▶ **Provided text**

Copeland, who has no involvement in the Russian production, reposted the photo after the original image, reportedly posted by a 14-year-old Russian ballet dancer, was removed from Instagram following a number of abusive comments.

Since her post, which has accumulated more than 64,000 likes, Copeland has received widespread support on social media.

Some Russian theatre experts and ballet dancers, however, have been defending the Bolshoi production, suggesting that the use of black make-up was necessary because of a lack of black performers in the country.

"Finding some sort of deep insults in this is simply ridiculous," Mr Urin said. "No-one has ever complained to us or saw... an act of disrespect."

Russian ballerina Svetlana Zakharova told broadcaster Moscow 24: "There is nothing strange here, it's absolutely normal for us... this is art."

▶ **Data section**
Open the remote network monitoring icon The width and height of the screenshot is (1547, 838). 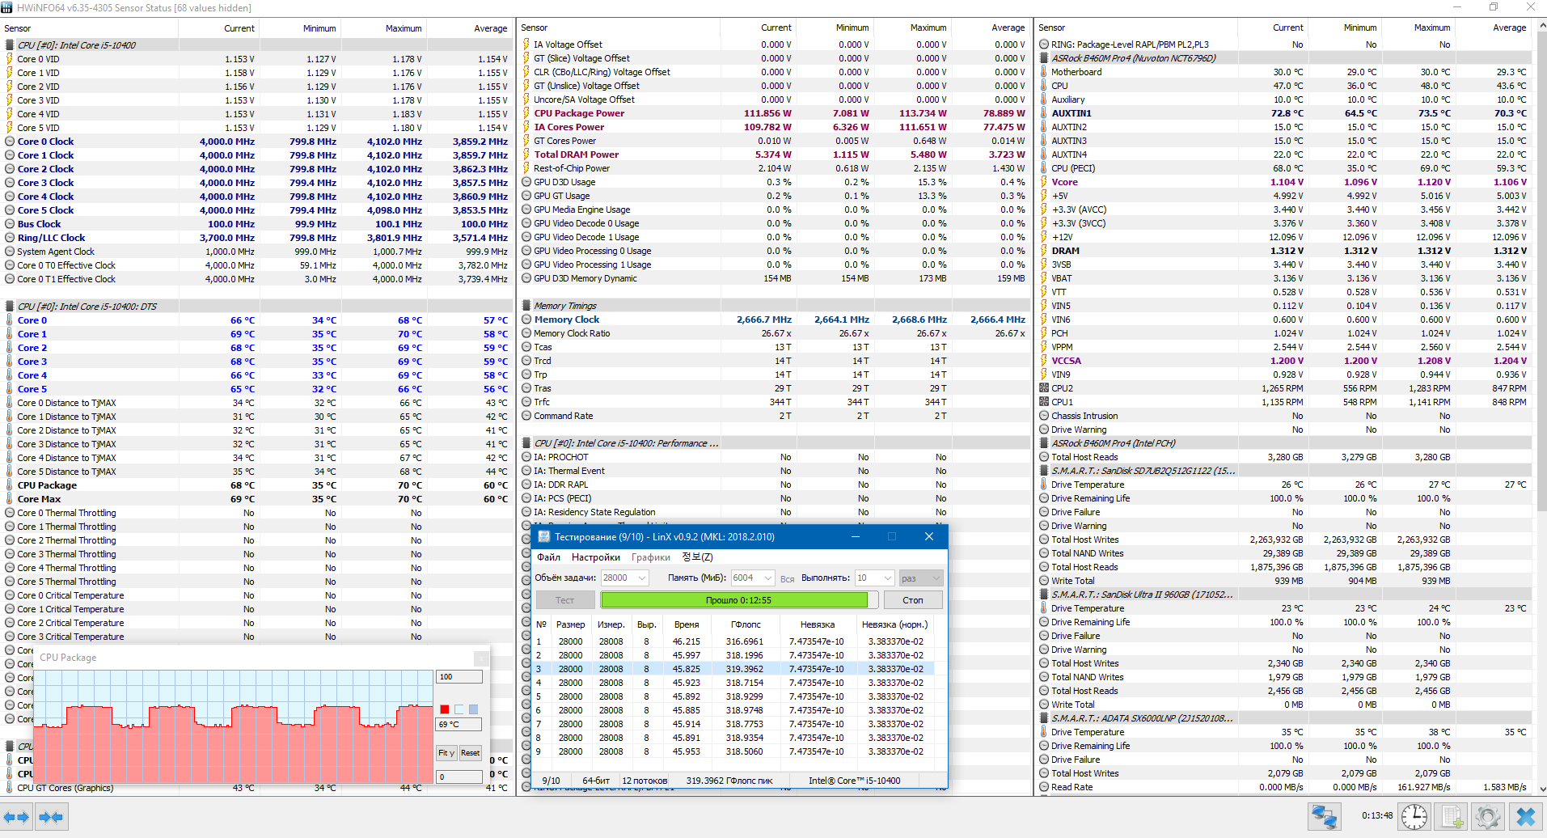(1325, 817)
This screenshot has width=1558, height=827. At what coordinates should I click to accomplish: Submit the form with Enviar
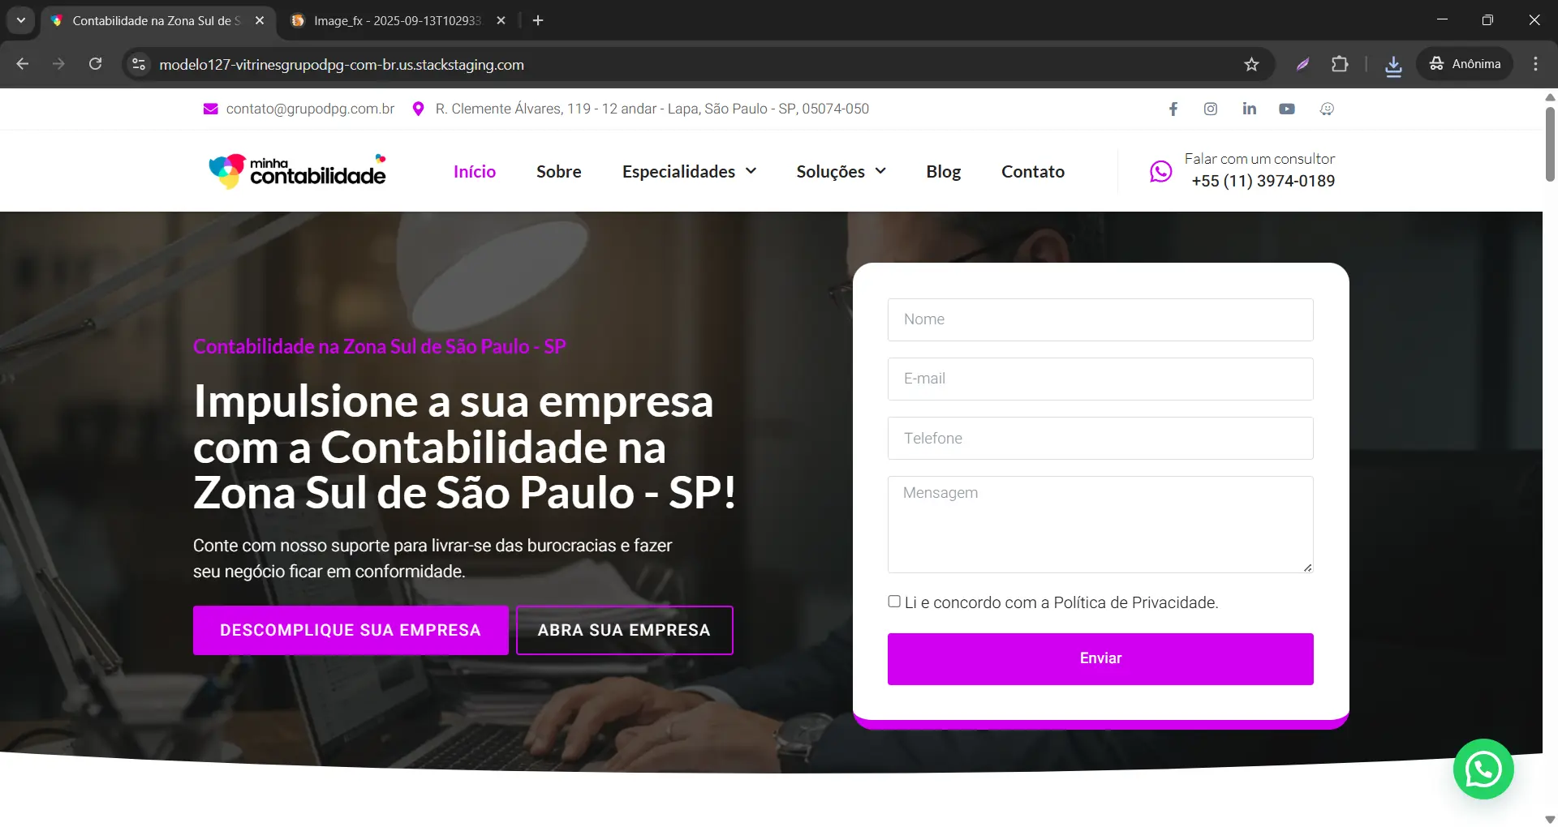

▶ **Requirements**
1: According to the Bolshoi excerpt, how many likes has Copeland's post gathered?
2: Write the next part of the Bolshoi excerpt, starting after Svetlana Zakharova's quote.
The listing is separate material and has no connection to the Bolshoi excerpt.

▶ **Answers to the problems**
1: More than 64,000.

2:
La Bayadère is a romantic tragedy set in India. It has featured performers in black make-up since it was first performed at the Bolshoi Theatre in St Petersburg in 1877.

Throughout her career, Copeland has been very vocal on the ballet world's lack of diversity as well as race relations within America. She was considered a prodigy during her early days of dancing, despite not starting ballet until the age of 13.

In just eight months after taking up dancing, Copeland's first show was The Nutcracker, where she performed the lead role as Clara.